Three key assumptions need to be born in mind when considering the appropriateness of BioMove to a research question. These three points are in regard to coupling between various components of the model. Firstly, it is assumed that the habitat suitability can be established independently from BioMove simulations, that is, HS is determined by habitat suitability modelling techniques using exogenous variables such as climate, soils and topography. Secondly, it is assumed the population density of the subject species is sufficiently low so as not to have any competitive effect upon the PFT community. The coupling is unidirectional. This is a reasonable assumption given that one of the purposes of BioMove is to examine the viability of populations at risk rather than robust populations in high abundance, but fails when a subject species drives processes itself, as discussed below. Thirdly, the disturbance regime is influenced only by the PFT(s), and not by the population size of the subject species. It is the community mix of PFTs that provides fuel or food for disturbance models within LAMOS. This is also a reasonable assumption given the second point above. However, this potentially limits BioMove for the application of modelling keystone species that may cause switches in ecosystem structure and function, such as invasive aliens. In such a case we suggest that the subject species are best modelled as a PFT in the community model rather than a low density population in the demographic model.
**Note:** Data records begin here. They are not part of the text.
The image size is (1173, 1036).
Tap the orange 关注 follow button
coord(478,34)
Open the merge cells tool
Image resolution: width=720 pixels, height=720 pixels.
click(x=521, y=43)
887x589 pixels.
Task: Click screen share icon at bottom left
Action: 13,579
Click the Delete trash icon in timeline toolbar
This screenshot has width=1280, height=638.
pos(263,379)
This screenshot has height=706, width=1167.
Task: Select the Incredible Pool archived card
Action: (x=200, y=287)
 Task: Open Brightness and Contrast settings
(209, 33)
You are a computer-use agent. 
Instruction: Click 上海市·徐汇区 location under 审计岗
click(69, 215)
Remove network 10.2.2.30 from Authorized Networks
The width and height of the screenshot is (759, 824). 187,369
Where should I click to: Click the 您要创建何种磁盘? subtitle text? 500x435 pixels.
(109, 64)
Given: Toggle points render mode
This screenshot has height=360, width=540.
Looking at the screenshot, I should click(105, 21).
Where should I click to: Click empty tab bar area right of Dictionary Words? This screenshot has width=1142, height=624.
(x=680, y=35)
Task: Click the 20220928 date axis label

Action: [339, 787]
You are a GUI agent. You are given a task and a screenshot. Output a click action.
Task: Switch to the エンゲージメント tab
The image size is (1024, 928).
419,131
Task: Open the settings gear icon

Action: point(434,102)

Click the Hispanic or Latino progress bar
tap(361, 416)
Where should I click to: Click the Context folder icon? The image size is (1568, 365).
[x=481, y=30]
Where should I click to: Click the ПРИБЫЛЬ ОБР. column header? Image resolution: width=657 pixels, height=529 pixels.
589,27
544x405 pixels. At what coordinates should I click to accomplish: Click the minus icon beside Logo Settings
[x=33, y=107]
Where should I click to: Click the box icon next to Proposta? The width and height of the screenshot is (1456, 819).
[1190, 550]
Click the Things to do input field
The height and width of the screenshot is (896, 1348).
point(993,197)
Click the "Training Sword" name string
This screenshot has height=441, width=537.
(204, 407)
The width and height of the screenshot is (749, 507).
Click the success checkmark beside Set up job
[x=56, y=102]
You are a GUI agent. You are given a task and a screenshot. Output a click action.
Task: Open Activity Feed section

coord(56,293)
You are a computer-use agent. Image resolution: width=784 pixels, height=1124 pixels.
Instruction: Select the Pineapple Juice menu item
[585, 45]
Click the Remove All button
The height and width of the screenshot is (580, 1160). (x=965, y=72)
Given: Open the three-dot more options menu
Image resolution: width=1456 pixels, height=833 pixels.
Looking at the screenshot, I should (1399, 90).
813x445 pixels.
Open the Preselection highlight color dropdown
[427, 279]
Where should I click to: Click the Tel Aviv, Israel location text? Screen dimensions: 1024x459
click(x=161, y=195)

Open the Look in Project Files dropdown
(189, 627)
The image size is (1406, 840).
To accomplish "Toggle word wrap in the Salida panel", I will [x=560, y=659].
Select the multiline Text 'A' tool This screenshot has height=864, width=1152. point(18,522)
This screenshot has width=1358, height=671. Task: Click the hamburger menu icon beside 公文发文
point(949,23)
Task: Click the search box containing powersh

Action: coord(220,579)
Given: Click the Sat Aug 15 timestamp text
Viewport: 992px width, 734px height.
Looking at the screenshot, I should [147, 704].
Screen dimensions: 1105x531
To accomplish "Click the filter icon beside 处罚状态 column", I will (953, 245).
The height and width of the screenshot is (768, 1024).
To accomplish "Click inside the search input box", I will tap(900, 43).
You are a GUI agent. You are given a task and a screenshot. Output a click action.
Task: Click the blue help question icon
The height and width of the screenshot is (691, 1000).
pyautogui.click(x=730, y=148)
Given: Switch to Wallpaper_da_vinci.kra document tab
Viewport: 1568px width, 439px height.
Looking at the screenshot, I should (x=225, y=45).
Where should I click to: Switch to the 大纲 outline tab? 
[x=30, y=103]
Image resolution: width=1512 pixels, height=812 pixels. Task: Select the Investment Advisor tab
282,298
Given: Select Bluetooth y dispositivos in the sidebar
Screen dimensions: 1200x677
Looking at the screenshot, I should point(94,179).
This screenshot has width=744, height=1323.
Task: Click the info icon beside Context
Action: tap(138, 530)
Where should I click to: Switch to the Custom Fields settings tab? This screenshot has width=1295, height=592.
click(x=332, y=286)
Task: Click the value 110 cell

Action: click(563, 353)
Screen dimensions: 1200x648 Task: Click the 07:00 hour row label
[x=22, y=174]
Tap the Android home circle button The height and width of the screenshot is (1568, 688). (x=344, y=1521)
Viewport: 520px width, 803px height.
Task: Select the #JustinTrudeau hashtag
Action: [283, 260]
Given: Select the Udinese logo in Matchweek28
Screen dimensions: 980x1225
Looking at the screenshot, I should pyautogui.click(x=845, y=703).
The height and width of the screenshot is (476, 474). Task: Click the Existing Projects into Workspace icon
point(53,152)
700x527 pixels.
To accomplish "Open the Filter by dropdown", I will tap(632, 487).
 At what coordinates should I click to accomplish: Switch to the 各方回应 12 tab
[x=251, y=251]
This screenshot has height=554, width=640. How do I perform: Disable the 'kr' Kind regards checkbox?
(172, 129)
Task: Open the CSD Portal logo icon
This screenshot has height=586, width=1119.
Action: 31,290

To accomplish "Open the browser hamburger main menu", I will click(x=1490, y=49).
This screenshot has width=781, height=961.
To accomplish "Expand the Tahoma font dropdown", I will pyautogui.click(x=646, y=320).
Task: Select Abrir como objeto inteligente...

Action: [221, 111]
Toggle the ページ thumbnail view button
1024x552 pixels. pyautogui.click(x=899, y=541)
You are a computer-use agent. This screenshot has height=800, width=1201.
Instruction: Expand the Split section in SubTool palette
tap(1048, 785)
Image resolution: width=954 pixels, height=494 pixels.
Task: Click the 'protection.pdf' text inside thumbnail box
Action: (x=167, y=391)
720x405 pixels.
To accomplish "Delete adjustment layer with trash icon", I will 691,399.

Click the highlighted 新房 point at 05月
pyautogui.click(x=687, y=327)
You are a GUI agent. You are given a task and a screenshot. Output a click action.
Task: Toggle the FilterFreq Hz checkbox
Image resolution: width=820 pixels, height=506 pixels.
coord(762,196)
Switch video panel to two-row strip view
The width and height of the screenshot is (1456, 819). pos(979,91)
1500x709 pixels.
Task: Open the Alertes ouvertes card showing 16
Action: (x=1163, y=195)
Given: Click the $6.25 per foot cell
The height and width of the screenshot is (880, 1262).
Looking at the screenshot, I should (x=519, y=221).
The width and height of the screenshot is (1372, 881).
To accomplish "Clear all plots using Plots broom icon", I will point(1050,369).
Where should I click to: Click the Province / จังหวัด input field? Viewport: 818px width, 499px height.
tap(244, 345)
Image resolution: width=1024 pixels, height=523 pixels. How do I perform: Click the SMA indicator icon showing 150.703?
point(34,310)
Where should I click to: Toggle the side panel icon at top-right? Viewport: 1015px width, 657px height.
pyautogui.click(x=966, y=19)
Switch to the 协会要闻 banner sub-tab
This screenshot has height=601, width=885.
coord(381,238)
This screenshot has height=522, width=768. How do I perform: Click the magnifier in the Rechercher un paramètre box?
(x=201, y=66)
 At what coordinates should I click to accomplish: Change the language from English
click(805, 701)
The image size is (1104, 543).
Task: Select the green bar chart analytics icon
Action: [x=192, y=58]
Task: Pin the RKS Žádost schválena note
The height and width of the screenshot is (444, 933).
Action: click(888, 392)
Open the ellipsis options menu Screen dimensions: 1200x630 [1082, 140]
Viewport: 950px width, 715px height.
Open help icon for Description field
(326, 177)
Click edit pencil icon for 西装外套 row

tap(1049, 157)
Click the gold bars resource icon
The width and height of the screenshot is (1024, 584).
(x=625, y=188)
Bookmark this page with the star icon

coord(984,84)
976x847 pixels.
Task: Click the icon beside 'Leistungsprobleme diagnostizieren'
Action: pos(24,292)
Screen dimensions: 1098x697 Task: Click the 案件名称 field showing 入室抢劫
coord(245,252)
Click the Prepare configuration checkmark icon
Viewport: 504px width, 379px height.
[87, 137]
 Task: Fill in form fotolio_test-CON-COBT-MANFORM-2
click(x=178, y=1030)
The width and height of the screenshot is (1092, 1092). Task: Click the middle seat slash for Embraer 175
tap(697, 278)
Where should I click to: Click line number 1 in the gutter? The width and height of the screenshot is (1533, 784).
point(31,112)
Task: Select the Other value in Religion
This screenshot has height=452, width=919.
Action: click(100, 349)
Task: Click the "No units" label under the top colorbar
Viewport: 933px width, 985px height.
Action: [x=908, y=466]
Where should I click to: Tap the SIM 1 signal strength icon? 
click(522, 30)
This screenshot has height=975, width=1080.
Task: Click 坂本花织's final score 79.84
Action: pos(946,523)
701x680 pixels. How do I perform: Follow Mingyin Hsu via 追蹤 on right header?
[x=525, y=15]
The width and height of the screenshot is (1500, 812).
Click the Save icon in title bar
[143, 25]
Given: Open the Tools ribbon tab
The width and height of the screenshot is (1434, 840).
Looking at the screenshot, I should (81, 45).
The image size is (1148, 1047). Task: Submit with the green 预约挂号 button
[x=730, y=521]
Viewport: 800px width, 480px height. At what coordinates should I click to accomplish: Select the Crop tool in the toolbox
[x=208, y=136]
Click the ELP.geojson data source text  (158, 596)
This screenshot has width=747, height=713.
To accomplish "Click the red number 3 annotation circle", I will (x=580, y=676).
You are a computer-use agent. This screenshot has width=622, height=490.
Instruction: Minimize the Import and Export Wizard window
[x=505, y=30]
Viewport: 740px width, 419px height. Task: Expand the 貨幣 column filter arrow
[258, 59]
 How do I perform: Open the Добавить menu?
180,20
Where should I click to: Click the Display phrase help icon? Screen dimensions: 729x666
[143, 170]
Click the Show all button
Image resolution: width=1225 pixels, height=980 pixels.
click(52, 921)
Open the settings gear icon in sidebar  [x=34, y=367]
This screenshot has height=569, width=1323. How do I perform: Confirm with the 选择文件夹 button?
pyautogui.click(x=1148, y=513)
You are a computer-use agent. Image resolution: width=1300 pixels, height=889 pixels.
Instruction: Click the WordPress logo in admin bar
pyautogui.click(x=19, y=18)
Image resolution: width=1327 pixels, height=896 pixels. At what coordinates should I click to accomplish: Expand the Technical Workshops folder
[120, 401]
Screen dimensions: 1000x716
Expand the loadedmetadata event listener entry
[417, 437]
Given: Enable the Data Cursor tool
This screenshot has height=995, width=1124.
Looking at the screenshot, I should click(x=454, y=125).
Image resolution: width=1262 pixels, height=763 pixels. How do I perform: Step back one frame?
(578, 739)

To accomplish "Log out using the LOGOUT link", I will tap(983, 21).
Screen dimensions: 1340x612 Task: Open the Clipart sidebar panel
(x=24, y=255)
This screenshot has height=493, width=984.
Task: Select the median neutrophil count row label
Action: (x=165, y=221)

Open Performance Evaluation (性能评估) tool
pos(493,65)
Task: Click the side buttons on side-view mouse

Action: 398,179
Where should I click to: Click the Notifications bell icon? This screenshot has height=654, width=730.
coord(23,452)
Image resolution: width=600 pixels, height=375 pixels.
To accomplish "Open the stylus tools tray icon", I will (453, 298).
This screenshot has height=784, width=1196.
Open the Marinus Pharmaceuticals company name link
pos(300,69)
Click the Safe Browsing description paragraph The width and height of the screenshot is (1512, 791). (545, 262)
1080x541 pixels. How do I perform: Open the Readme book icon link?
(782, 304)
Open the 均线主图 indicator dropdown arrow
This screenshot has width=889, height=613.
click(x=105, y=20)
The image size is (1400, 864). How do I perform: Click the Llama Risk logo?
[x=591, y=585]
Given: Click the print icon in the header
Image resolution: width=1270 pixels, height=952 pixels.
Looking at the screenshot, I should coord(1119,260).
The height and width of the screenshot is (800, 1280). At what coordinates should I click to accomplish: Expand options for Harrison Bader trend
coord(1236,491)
BioMove is written in the Delphi (v. 7) programming language and incorporated within the LAMOS platform through recompilation. The software, source code and documentation are free and available from <http://purl.oclc.org/NET/lamos biomove.zip>. To modify BioMove, it will be necessary to obtain and install Delphi; Abbrevia, XStringgrid (both freeware from sourceforge.net) and TeeChart (commercial). BioMove has been tested on Windows 2000 and XP. Disk space required for the download files is 60 Mb. Memory requirements for a simulation with 10 000 cells and four PFTs is 23 Mb and takes 1 min to run 100 time steps (yr) on a current model desktop computer. LAMOS places no constraints on spatial grain or extent, however, grid sizes greater the 107 pixels are a practical upper limit. Some elements of BioMove are stochastic and LAMOS provides features to manage replicate simulations.
To cite BioMove or acknowledge its use, cite this Software note as follows, substituting the version of the application that you used for “Version 0”:
Midgley, G. F., Davies, I. D., Albert, C. H., Altwegg, R., Hannah, L., Hughes, G. O., O'Halloran, L. R., Seo, C., Thorne, J. H. and Thuiller, W. 2010. BioMove – an integrated platform simulating the dynamic response of species to environmental change. – Ecography 33: 612–616 (Version 0).